Sample Defect Cost Calculation

The cost calculation is not very simple and a lot of assumptions, and estimations are needed. The following definitions, terms, and formulas are a first step for an understanding of the costs related to defects and testing. Especially, the results shall be an example and maybe an argument for a strong and tight testing.

Let us define first the Defect Detection Percentage (DDP):

DDP [$] =  (bugs detected) / (bugs present) = (test bugs) / (test bugs + production bugs)

The defect detection percentage is a quite simple formula, because it is just the ratio of the bugs found before delivery to the total bugs in the code which is unknown. The real insight comes, as soon as the ratio is rewritten to the ratio of the bugs found during testing and the sum of the found bugs and the bugs which are delivered into production. This formula shows in a very simple manner the simple truth: All bugs which are not found during test go directly into production. The first ratio is to abstract to get this point straight with the right emphasis, but that is really important: Bugs in production at customer’s site destroy reputation, decrease future revenue due to lost customers, and in worst case bring in calls for liability.
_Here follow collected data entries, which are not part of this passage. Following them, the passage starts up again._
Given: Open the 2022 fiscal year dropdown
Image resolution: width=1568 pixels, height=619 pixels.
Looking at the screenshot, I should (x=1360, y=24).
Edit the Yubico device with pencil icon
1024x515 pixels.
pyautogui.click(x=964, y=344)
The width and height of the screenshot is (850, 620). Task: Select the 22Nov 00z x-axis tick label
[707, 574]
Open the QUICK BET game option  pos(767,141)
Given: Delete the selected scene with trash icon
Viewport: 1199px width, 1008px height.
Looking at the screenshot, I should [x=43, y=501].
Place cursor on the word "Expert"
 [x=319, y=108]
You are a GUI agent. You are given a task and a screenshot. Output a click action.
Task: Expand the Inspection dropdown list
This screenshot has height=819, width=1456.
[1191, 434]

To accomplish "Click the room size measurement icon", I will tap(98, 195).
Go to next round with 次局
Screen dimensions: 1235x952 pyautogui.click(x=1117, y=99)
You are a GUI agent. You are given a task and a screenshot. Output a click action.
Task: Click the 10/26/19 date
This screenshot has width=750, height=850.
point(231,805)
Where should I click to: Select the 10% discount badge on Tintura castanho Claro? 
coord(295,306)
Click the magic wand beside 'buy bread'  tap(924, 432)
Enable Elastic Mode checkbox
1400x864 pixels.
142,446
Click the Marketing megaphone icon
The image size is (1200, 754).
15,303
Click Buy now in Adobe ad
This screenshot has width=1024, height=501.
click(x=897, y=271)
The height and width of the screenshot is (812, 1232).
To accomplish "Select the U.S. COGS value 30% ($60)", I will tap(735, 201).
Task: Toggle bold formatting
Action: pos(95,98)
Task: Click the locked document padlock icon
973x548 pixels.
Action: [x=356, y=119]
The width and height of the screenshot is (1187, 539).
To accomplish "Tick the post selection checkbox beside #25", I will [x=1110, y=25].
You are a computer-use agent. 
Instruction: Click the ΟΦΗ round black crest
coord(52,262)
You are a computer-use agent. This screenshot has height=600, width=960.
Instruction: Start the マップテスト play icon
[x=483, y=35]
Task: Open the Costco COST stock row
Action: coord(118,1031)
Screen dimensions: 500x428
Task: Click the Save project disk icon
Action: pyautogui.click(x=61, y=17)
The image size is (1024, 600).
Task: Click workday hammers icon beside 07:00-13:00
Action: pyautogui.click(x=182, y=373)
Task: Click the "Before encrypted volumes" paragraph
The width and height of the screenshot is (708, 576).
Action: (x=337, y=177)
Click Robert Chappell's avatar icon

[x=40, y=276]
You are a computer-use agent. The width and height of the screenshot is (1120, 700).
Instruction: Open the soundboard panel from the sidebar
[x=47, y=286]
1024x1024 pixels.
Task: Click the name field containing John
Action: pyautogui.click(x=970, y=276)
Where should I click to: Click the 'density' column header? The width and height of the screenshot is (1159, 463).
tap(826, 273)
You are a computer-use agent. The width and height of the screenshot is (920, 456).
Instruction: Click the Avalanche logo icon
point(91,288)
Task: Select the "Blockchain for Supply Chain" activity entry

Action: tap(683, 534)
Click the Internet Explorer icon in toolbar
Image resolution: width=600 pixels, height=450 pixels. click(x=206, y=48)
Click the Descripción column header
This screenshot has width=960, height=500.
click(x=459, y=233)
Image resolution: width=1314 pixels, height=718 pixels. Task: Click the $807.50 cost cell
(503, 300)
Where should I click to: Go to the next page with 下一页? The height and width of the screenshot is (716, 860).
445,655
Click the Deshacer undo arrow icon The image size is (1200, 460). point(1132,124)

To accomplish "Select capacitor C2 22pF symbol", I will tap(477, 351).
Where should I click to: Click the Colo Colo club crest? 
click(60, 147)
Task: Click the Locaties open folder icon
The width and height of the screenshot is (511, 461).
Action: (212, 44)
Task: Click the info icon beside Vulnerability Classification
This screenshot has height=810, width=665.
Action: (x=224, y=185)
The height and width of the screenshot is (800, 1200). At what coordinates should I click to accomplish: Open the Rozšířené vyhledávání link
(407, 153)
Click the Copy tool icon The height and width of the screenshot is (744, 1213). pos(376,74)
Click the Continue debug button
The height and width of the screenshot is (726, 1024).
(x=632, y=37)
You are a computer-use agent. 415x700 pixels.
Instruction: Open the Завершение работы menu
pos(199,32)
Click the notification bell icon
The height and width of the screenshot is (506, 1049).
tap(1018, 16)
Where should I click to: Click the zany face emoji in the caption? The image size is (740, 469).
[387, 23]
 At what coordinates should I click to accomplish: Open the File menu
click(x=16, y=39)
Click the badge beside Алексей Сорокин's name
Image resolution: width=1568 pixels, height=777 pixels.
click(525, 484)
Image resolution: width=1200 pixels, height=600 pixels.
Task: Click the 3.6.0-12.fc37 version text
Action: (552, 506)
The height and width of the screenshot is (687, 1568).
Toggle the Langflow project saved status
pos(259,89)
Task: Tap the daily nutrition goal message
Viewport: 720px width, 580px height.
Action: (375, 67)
The relationship of total found bugs to critical bugs found should be under all circumstances:

DDP (all bugs) < DDP(critical bugs)

Or in other words: It should be the final goal to have a much better detection percentage for critical bugs than for all bugs or minor bugs. It is in most cases not very critical to have a button in a UI at the wrong position, but a crashing application or an application which cannot keep a database connection open, is critical.

The consequence is: We should put more time and effort into testing of critical and blocking defects than on minor issue testing. I have seen this in real world already. The focus and the effort on the UI was remarkable, because it was obvious and everybody could see it (especially the own management and the customers management), but the performance was not sufficient and the stability was not as good as needed. But, the product was shiny and looked beautiful…

Have a look into the post about the quality characteristics: https://rickrainerludwig.wordpress.com/2014/02/10/software-quality-charateristics-in-iso-9126. What is critical and what not may change from project to project. A deep though is needed for the weighting, but the weighting should lead the testing priorities.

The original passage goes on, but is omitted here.